3 interesting inventions that flopped (week 1)

1) Boat cars / car boats


Boat cars are still around today, but many in the mid-1900s thought that they were going to be the future, and judging by the lack of boat cars on the roads, that doesn't look like it happened. For now, this invention has been relegated back to novelty collectors, or those who just want to spend their extra cash on the floating car.


2) Blackberry



Before the iPhone, there was the BlackBerry. These iconic devices were many users’ first smartphones, able to connect to the Internet, send and receive email, and chat with one another over the company’s BlackBerry Messenger, or BBM, service. And they were everywhere: Research in Motion, as BlackBerry was then called, sold more than 50 million of the devices in 2011.

But that proved to be the company’s high-water mark. RIM failed to keep up with the times, stubbornly sticking with its trademark physical keyboard rather than adopting an iPhone-like full touchscreen, which quickly became fashionable. By 2016, BlackBerry was selling only about 4 million devices annually. BlackBerry exists today only as a shadow of its former self, but the company’s devices paved the way for the super-powered smartphones we carry around today.


3) Google Glass


Few gadgets have debuted with as much buzz as Google Glass, the smart spectacles the search giant unveiled in 2012. From its flashy introduction demo that featured skydivers streaming their jump through the device, to a spread in Vogue, Glass had possibly one of the most-hyped gadget launches of all time. But all for naught: Google shelved the product in 2015, though it’s still being used in some professional applications.

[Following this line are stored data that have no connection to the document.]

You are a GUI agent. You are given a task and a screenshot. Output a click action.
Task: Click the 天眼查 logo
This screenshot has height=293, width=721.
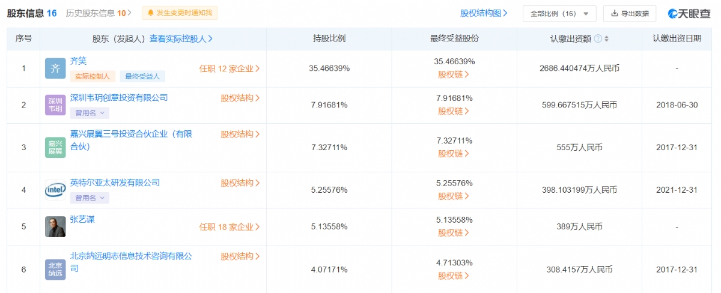689,13
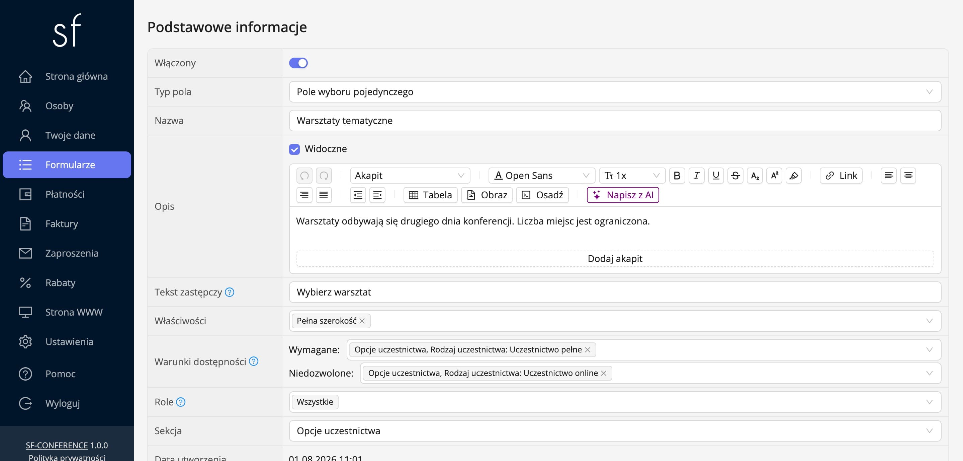Open help icon next to Tekst zastępczy
Screen dimensions: 963x461
(x=230, y=292)
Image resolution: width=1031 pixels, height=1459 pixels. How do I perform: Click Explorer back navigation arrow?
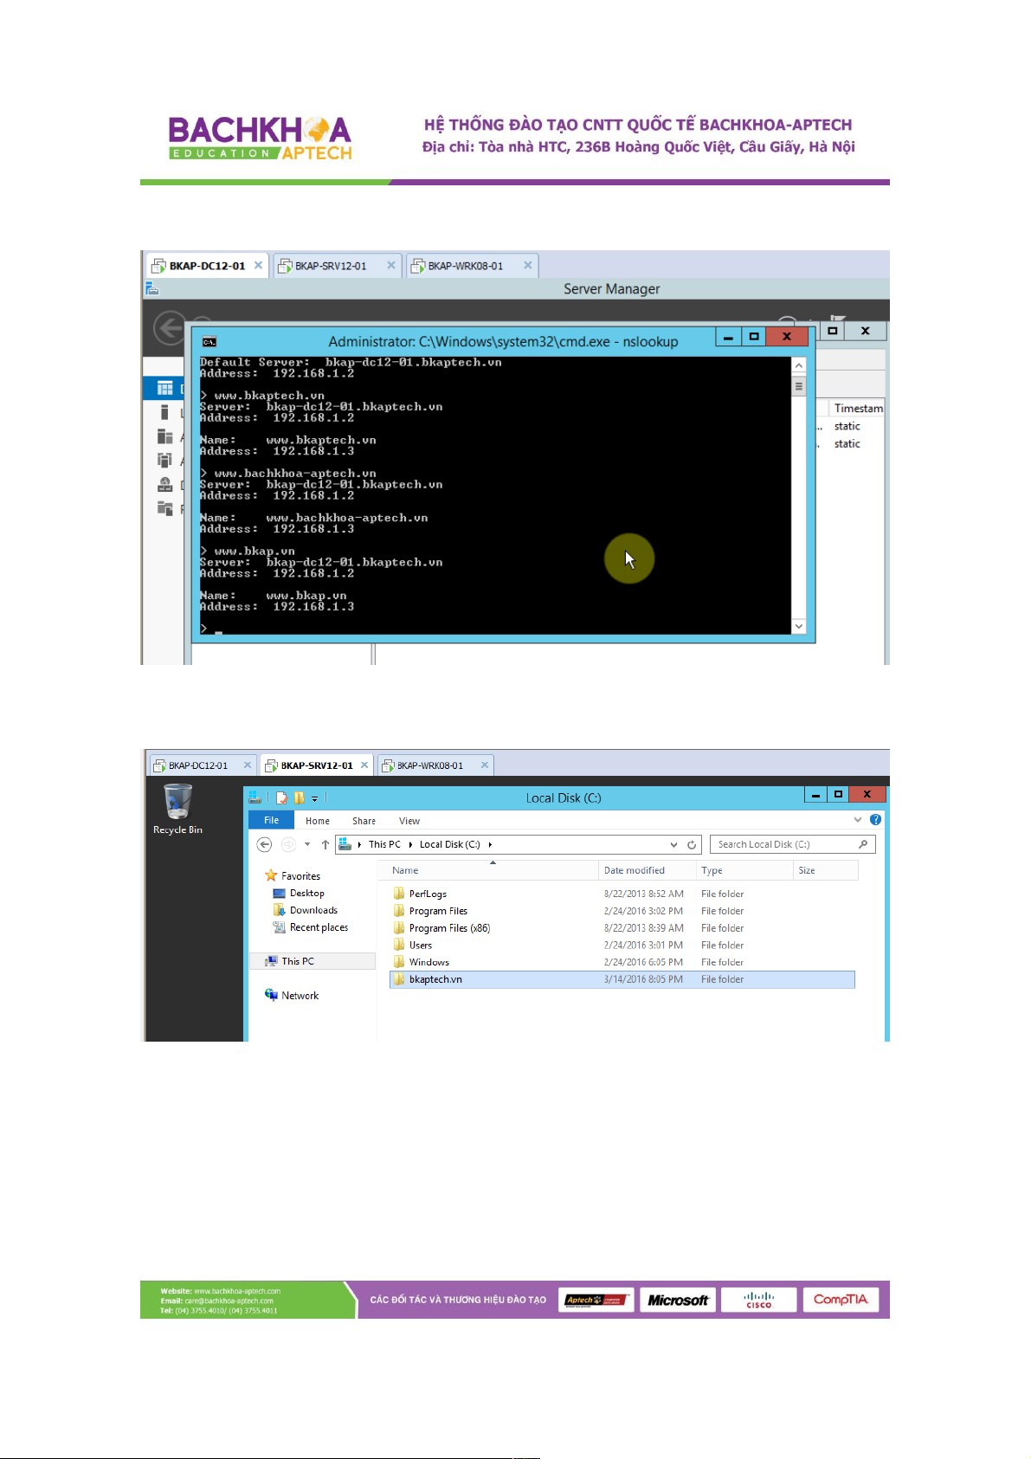(265, 844)
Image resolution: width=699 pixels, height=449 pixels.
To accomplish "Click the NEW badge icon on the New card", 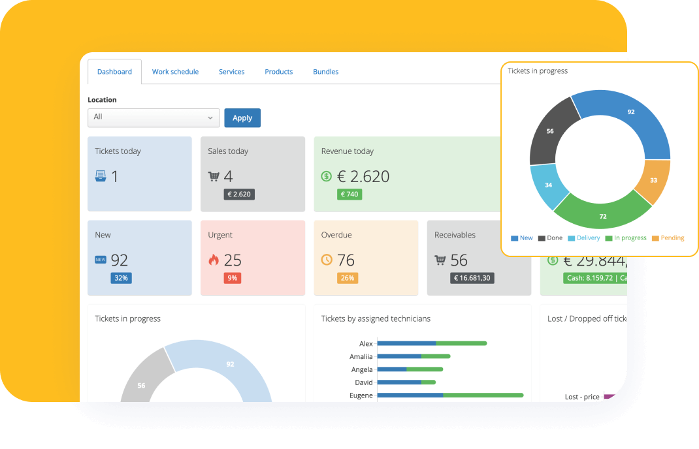I will click(99, 260).
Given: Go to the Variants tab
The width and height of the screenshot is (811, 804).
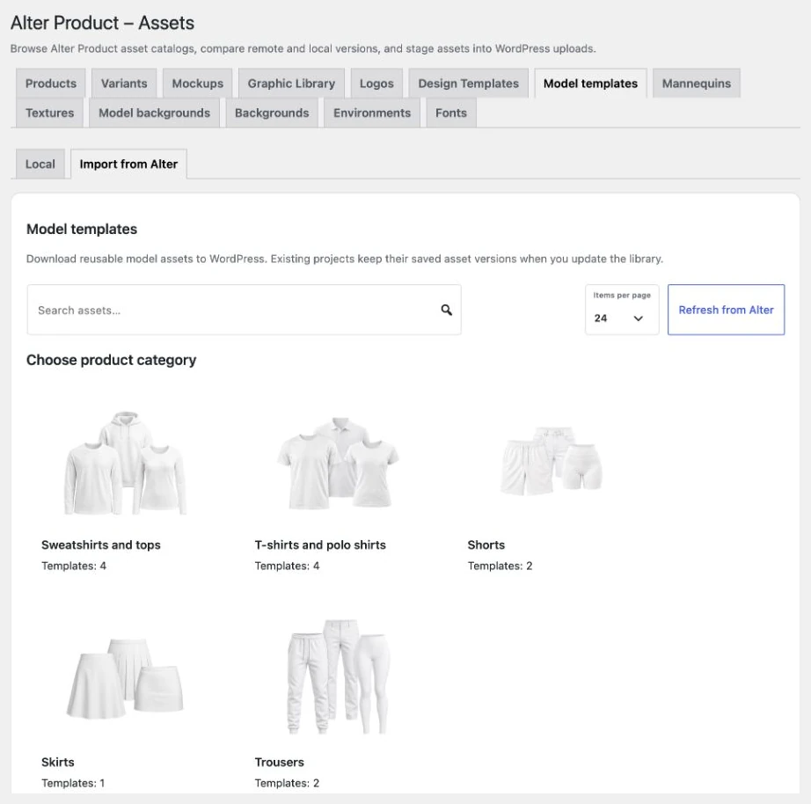Looking at the screenshot, I should click(124, 84).
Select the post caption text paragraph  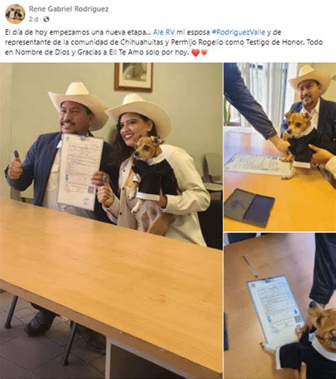[x=164, y=43]
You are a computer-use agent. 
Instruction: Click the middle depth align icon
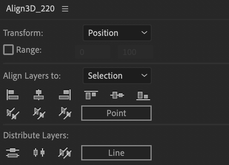click(x=39, y=113)
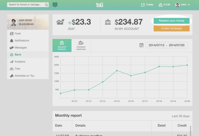Expand the John account dropdown arrow
The width and height of the screenshot is (199, 136).
189,5
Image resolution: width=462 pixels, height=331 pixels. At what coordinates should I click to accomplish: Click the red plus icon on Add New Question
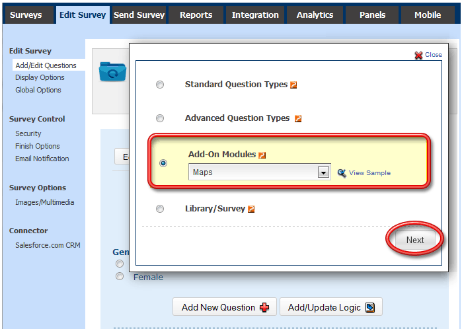(x=265, y=307)
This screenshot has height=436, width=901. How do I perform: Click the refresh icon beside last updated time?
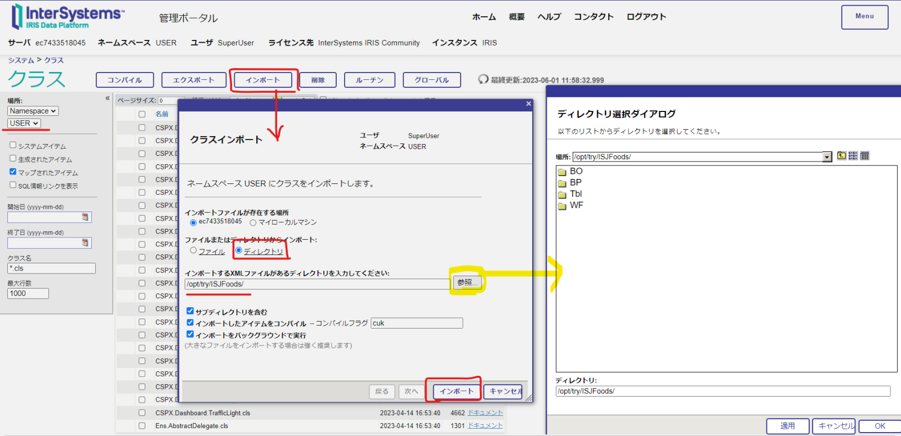pos(483,79)
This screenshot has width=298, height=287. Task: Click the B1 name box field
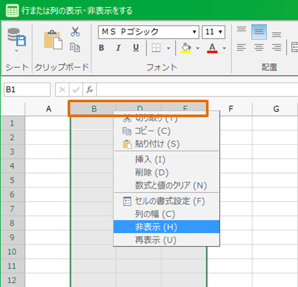(27, 89)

What happened? The headset’s high price tag ($1,500) and concerns about privacy kept it from going mainstream. Glass made it easy to record video discretely, which prompted some bars, restaurants, and movie theaters to ban the gadget (and gave rise to the term “glasshole.”) While Glass may have failed, it offered valuable lessons about wearable tech. Namely: Nobody likes to be recorded without their knowledge.